━━━ Selected extract ━━━

Chemistry - Shape of the P1/2 Orbital

Solution 1:

As orthocresol mentioned, this is all about relativity, so let's talk about it. I am hardly an expert myself, but I'll try to give an answer to the best of my limited knowledge. For an interesting and accessible overview of the incorporation of relativistic effects into chemistry, I recommend the 2012 review article "Relativistic Effects in Chemistry: More Common Than You Thought" by Pekka Pyykkö (free access!), one of the great names in the field.

The theoretical basis for most of our work as chemists is "old" quantum mechanics, developed up to around 1925, and one of the hallmarks of this era is the Schrödinger equation. The whole concept of orbitals comes as the solution of the Schrödinger equation for the hydrogen atom, (i.e. a two-body system composed of an electron in a spherically symmetric electric field originating from the nucleus). The stationary states in this system are spherical harmonics, described by the quantum numbers $n$, $l$ and $m$ (or $m_l$). The first two numbers determine the shape of the orbital, but we've gotten used to calling the second number by a letter (s, p, d, f, g, ... for 0, 1, 2, 3, 4, ...). So that's what orbital names, such as $\textbf{4s}$, $\textbf{3d}$ and $\textbf{5f}$ mean.

━━━

Exercises:
- 1) Write out the part of the answer on the shape of the P1/2 orbital starting with "Chemistry - Shape" and going on through "in the field.".
- 2) Convert the records into a numbered list, starting with the line with "Painkiller Addiction (473, 2286)" and going on through the line with "[button] (154, 1489)", both included. Leave out any blank lines.

━━━ Record excerpts ━━━

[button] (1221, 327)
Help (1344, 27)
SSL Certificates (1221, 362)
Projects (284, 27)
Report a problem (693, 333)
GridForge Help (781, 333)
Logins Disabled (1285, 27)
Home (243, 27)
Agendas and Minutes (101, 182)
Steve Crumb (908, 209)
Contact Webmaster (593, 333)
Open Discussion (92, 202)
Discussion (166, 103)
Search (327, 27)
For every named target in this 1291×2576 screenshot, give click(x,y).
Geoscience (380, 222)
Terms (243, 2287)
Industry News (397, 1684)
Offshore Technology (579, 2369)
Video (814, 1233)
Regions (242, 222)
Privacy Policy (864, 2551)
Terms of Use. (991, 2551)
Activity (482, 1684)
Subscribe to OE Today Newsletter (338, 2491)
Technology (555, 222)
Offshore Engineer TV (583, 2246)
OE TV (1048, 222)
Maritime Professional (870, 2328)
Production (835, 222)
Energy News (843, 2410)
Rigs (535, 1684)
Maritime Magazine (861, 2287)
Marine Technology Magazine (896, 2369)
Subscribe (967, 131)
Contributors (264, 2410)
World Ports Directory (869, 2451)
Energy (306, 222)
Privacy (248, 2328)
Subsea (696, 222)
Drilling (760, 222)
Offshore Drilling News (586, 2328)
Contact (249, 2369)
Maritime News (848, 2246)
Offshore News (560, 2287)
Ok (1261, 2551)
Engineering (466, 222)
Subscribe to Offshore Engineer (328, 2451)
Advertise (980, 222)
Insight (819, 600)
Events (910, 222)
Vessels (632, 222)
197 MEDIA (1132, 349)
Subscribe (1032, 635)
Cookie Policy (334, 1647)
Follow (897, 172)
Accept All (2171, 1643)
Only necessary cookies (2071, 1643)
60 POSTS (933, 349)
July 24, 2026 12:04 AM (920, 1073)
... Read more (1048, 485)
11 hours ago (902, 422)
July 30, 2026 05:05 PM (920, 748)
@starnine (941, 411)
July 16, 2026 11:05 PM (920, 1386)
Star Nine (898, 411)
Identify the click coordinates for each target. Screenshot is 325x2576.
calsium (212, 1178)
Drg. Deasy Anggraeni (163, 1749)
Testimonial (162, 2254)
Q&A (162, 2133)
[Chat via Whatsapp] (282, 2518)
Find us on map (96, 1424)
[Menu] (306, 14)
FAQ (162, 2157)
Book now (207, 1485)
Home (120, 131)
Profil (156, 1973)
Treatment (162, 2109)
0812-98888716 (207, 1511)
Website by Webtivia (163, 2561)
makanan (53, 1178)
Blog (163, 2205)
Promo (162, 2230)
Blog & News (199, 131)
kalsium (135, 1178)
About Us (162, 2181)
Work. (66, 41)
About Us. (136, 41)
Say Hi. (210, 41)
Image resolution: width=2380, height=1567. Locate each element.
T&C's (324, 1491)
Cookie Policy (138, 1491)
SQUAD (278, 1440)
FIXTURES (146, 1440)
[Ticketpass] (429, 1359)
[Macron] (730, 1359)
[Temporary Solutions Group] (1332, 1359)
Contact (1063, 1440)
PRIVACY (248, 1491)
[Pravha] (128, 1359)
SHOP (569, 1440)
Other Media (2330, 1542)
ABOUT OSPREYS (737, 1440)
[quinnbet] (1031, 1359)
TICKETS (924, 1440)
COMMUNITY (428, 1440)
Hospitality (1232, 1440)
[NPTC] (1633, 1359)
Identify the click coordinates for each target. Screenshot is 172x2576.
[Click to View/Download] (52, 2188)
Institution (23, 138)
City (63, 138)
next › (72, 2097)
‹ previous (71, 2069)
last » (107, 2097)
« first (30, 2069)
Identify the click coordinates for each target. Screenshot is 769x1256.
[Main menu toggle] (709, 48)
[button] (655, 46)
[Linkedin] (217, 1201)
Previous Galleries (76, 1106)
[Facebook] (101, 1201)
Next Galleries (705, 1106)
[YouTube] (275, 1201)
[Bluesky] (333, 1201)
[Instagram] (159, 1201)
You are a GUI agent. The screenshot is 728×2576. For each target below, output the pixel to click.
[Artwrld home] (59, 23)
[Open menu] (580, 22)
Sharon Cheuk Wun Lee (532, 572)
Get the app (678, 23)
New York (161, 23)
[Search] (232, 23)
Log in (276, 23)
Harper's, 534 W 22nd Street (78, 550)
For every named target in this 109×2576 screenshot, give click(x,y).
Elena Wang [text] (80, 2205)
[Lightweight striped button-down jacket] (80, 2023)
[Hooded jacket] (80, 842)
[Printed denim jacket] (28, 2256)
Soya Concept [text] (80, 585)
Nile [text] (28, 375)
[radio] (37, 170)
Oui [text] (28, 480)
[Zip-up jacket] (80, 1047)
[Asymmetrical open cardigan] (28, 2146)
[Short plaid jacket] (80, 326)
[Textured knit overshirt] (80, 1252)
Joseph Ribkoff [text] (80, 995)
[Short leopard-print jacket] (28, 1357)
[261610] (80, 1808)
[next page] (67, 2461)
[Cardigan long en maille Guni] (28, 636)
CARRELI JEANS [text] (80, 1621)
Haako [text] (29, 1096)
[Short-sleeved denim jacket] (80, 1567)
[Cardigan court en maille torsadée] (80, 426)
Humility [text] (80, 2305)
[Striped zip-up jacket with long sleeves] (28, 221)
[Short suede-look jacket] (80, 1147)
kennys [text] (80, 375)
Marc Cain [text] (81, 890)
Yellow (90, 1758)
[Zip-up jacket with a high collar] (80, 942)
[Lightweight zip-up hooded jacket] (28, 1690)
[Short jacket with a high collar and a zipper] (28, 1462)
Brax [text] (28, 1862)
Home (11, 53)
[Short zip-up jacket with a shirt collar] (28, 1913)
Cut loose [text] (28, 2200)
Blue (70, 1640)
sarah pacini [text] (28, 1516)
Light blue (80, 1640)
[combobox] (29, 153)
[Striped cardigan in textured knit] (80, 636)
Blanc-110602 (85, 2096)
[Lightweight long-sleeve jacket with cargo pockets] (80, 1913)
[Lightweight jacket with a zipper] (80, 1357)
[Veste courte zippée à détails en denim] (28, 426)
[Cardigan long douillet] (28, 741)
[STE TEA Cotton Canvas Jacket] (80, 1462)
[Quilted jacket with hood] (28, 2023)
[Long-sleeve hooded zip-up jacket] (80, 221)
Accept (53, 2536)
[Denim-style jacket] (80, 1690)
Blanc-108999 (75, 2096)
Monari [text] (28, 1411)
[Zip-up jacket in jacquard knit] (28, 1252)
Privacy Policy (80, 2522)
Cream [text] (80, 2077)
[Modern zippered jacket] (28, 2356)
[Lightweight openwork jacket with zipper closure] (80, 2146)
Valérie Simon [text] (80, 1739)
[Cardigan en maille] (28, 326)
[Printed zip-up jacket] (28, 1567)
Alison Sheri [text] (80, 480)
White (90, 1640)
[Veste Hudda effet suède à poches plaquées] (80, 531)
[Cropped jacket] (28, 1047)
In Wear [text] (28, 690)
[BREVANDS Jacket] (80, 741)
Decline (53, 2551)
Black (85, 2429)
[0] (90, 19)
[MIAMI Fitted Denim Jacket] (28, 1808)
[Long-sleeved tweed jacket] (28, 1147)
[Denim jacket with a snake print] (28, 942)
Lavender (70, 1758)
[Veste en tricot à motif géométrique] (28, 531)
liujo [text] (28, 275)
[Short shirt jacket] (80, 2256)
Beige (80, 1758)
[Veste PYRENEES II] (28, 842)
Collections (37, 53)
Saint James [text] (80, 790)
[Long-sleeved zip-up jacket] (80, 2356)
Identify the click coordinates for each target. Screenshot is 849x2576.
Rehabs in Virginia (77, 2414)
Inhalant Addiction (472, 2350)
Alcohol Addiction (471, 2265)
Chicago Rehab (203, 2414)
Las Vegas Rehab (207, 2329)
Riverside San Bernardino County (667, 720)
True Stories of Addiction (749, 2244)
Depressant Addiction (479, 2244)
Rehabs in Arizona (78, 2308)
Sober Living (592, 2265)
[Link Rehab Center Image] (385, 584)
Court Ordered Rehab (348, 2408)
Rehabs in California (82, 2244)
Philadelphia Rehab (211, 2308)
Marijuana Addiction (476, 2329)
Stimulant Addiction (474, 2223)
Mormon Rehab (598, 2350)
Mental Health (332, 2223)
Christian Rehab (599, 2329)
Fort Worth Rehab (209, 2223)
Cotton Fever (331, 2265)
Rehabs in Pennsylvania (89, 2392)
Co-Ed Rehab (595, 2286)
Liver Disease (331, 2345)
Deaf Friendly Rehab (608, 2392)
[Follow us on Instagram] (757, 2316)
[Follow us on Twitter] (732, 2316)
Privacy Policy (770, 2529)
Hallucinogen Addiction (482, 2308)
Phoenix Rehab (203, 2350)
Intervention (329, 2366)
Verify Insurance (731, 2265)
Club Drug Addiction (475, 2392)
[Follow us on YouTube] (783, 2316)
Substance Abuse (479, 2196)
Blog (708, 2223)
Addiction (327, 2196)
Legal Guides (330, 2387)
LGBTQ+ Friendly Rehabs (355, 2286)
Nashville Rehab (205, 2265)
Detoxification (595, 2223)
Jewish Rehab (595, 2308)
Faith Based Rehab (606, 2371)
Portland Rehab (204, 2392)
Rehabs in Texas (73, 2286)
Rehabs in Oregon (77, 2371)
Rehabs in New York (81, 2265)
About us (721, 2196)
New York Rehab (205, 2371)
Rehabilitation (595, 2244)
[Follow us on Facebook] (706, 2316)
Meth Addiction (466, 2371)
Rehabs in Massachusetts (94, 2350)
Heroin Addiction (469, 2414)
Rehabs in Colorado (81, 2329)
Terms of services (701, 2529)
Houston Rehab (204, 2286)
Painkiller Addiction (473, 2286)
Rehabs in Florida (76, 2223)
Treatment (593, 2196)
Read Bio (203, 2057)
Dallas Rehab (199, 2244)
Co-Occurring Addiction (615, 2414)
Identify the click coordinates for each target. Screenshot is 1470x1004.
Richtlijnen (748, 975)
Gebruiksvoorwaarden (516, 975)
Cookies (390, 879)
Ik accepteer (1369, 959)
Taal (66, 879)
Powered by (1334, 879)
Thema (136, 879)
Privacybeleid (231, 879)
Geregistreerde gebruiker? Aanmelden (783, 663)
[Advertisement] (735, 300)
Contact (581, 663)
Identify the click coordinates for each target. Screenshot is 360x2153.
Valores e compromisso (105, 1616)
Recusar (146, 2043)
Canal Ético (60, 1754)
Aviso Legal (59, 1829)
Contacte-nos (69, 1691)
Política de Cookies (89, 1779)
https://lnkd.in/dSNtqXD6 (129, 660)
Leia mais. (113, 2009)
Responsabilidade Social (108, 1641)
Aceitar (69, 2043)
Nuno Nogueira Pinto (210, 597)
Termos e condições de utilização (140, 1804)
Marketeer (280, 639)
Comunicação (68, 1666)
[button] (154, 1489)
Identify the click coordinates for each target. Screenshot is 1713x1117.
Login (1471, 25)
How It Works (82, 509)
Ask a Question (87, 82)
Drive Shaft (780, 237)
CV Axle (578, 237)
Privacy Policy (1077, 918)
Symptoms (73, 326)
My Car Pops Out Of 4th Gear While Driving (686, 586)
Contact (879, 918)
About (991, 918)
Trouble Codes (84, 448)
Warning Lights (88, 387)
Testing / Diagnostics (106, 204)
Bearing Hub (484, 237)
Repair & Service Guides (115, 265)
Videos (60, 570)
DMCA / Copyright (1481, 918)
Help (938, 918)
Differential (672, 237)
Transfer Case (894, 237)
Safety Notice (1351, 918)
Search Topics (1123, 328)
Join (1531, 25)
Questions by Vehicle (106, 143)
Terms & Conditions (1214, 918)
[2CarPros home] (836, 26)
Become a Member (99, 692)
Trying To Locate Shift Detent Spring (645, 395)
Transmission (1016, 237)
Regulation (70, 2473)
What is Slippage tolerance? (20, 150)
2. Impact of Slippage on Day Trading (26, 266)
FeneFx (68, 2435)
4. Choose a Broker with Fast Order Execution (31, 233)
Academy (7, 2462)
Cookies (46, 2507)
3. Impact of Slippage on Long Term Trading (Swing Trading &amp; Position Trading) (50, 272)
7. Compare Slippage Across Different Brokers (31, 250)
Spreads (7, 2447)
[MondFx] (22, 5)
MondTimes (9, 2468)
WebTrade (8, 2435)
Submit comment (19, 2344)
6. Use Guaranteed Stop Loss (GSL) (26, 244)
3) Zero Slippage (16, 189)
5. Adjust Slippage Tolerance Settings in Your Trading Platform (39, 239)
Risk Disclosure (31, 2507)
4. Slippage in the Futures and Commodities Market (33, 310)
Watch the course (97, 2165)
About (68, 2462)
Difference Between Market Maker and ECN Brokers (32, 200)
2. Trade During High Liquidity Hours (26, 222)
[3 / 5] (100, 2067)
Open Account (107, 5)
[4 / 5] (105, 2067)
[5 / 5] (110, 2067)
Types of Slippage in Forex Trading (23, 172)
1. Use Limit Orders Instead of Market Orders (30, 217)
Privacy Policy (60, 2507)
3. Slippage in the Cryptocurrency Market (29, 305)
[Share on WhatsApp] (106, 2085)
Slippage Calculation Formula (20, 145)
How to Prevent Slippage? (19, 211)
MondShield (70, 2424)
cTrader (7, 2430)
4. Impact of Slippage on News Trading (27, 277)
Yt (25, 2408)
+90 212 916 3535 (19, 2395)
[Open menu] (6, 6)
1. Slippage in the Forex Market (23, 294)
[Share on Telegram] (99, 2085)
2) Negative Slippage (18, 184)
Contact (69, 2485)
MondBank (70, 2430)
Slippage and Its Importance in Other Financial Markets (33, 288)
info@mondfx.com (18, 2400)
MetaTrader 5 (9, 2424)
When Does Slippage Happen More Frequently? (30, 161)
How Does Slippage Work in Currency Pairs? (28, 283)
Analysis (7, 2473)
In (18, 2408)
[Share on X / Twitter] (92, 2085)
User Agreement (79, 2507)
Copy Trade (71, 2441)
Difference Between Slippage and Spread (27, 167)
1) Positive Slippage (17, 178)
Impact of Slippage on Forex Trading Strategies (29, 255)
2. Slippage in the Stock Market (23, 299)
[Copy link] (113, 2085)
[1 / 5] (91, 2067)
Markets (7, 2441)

━━━

Expected results:
- 1)
Chemistry - Shape of the P1/2 Orbital

Solution 1:

As orthocresol mentioned, this is all about relativity, so let's talk about it. I am hardly an expert myself, but I'll try to give an answer to the best of my limited knowledge. For an interesting and accessible overview of the incorporation of relativistic effects into chemistry, I recommend the 2012 review article "Relativistic Effects in Chemistry: More Common Than You Thought" by Pekka Pyykkö (free access!), one of the great names in the field.

- 2)
1. Painkiller Addiction (473, 2286)
2. Rehabs in Florida (76, 2223)
3. Treatment (593, 2196)
4. Read Bio (203, 2057)
5. Dallas Rehab (199, 2244)
6. Co-Occurring Addiction (615, 2414)
7. Identify the click coordinates for each target. Screenshot is 1470x1004.
8. Richtlijnen (748, 975)
9. Gebruiksvoorwaarden (516, 975)
10. Cookies (390, 879)
11. Ik accepteer (1369, 959)
12. Taal (66, 879)
13. Powered by (1334, 879)
14. Thema (136, 879)
15. Privacybeleid (231, 879)
16. Geregistreerde gebruiker? Aanmelden (783, 663)
17. [Advertisement] (735, 300)
18. Contact (581, 663)
19. Identify the click coordinates for each target. Screenshot is 360x2153.
20. Valores e compromisso (105, 1616)
21. Recusar (146, 2043)
22. Canal Ético (60, 1754)
23. Aviso Legal (59, 1829)
24. Contacte-nos (69, 1691)
25. Política de Cookies (89, 1779)
26. https://lnkd.in/dSNtqXD6 (129, 660)
27. Leia mais. (113, 2009)
28. Responsabilidade Social (108, 1641)
29. Aceitar (69, 2043)
30. Nuno Nogueira Pinto (210, 597)
31. Termos e condições de utilização (140, 1804)
32. Marketeer (280, 639)
33. Comunicação (68, 1666)
34. [button] (154, 1489)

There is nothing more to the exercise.